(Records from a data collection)
┄┄┄┄┄┄┄┄┄┄
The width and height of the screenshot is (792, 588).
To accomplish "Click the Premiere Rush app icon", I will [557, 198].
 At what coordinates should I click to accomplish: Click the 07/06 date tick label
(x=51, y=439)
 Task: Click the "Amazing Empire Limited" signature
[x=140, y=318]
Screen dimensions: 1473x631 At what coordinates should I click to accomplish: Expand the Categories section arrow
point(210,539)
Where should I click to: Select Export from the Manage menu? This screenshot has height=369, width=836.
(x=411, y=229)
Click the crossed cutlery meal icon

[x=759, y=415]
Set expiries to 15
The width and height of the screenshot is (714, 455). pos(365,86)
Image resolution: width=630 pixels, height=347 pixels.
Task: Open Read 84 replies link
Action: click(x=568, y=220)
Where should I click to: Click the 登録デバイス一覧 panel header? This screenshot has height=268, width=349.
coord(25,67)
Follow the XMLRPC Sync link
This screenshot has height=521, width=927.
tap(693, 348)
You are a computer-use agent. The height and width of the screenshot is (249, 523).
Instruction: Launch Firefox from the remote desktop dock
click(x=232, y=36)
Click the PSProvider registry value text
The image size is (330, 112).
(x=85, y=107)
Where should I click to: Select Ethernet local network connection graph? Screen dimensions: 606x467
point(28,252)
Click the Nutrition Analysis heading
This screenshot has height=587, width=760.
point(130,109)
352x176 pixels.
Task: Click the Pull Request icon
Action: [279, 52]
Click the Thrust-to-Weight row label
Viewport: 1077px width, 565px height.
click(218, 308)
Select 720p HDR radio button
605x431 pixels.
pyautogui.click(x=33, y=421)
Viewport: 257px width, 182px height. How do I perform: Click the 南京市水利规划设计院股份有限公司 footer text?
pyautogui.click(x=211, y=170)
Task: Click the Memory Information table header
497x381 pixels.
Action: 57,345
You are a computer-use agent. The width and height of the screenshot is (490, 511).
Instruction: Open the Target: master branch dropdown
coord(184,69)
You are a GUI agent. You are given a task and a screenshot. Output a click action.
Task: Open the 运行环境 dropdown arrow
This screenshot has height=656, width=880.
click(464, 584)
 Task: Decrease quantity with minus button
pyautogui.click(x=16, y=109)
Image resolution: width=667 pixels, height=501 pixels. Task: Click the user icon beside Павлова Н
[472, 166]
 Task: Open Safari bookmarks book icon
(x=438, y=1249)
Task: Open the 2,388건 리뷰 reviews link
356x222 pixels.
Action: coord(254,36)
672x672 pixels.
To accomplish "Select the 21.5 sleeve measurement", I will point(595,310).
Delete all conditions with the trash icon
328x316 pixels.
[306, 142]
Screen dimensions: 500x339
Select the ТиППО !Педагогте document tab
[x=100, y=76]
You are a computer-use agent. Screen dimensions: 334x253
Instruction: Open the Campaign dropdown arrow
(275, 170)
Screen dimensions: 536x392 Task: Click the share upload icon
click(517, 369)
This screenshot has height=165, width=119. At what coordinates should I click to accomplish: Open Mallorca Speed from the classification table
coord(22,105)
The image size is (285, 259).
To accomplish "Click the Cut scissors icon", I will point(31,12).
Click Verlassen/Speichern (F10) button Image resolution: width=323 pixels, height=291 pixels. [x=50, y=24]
┄┄┄┄┄┄┄┄┄┄
Out of the entries, pull every line that mentions "agent".

§ **Task response**
You are a computer-use agent. The height and width of the screenshot is (249, 523).
You are a computer-use agent. The width and height of the screenshot is (490, 511).
You are a GUI agent. You are given a task and a screenshot. Output a click action.
You are a computer-use agent. Screen dimensions: 334x253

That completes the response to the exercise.